The Swift is smaller and thinner than the Dunlop.
The Swift weighs 783g against 1339g for the Dunlop.
I have also been underneath and examined the chassis which does seem to be in reasonable condition; certainly not bad enough to warrant seeking out a replacement. So far so good.

The next step is to clean up the wheels and put new tubes in at least four of them and drop the car off its stands so that it can be rolled in and out of the garage while I do some rearranging.

The following photos show the wheels at various stages.
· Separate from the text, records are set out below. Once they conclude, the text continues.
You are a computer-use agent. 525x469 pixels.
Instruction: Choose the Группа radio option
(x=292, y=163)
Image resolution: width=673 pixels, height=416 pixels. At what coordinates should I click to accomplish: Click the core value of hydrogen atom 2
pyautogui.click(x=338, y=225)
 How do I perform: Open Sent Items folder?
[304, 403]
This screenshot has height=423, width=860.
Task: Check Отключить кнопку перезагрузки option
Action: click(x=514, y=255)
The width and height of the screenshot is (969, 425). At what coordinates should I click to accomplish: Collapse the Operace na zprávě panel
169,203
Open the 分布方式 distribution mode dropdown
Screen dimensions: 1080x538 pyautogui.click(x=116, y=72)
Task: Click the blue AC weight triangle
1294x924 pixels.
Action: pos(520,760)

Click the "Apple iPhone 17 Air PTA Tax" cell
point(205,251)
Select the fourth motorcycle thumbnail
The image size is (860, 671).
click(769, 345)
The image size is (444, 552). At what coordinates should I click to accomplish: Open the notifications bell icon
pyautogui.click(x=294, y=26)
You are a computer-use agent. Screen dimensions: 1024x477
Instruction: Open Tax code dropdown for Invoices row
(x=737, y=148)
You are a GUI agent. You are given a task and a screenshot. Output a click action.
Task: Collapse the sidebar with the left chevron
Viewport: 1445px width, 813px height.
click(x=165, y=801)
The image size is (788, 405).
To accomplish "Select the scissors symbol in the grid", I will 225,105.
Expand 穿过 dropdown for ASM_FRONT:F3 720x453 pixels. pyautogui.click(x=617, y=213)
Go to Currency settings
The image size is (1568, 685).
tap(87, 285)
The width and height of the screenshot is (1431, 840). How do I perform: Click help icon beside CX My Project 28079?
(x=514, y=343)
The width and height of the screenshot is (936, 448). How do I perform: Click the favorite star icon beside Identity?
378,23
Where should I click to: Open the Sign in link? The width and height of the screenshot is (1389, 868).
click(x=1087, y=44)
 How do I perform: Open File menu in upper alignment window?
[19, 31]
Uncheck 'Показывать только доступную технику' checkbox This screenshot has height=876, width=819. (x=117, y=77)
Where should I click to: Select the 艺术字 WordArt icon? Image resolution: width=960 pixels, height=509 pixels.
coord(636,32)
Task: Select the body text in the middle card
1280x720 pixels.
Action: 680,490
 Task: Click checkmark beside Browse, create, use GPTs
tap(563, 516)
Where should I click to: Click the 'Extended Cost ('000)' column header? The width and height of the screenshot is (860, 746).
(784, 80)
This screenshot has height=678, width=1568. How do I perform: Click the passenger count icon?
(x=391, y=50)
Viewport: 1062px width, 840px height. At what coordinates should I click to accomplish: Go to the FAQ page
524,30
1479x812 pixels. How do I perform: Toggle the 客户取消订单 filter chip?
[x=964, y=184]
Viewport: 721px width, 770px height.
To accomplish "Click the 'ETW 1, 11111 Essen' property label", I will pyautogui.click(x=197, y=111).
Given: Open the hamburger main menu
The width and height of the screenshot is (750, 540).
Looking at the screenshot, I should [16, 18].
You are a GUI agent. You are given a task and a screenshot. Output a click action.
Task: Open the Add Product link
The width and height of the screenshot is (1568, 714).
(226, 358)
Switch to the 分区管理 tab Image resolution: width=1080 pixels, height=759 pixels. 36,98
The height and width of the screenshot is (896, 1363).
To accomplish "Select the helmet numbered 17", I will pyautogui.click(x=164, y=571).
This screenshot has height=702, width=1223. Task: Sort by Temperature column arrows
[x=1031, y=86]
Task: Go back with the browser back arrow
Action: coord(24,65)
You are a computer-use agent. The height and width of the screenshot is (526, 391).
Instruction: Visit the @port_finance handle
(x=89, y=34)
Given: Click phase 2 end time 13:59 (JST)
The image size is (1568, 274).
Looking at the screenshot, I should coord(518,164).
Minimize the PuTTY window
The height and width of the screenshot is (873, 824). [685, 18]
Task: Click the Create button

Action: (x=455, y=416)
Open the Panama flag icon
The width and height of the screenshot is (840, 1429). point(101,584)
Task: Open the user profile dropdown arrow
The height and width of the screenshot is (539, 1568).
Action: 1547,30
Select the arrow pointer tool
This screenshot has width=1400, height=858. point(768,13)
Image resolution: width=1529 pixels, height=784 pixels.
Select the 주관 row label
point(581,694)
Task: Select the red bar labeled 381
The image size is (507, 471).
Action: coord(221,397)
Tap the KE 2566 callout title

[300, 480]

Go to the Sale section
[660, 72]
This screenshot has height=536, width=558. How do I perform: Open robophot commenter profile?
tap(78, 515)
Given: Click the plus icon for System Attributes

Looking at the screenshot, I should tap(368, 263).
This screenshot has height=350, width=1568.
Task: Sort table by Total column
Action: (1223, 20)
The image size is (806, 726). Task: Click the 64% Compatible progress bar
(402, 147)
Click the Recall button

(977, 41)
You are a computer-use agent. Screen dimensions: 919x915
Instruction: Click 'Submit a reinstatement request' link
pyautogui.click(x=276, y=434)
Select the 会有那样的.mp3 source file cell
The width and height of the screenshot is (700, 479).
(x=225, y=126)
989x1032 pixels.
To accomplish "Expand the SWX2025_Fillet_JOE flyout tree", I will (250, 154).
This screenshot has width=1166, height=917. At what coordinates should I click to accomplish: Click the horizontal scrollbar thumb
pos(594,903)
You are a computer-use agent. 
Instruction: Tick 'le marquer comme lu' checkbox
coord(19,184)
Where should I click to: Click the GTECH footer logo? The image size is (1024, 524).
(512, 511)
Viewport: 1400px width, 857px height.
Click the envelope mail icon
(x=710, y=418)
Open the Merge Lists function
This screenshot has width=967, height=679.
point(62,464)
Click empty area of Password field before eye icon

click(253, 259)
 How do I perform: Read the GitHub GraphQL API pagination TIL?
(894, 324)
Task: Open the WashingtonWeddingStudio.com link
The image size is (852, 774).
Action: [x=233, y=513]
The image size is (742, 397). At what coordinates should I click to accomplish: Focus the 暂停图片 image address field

Each tyre was scrubbed, dried and painted with the tyrewall black. Once the paint had dried (overnight) the inside of the tyre had any debris removed and given a dusting of talc. Each rim was cleaned using WD40 and rag. This is a most tedious process; each rim has 48 spokes so it took quite a long time. New rim tapes were fitted and given a small cut-out for the valve using a craft knife. Each tube was dusted with talc and inflated slightly to give it a bit of shape and reduce the probability of 'nipping'. the tube was inserted into the tyre and vaseline applied to both the inside and outside edges of the tyre wall; this makes life a lot easier when refitting the tyres. The tyre can then be levered on to the rim taking care that the inner tube does not get trapped. Having completed four wheels I am still unsure how best to get the valve through the hole in the rim but I managed. Massage the tyre to ensure it is in the correct position and inflate. I put in 35psi after realising that I had not the foggiest idea what the correct pressure should be.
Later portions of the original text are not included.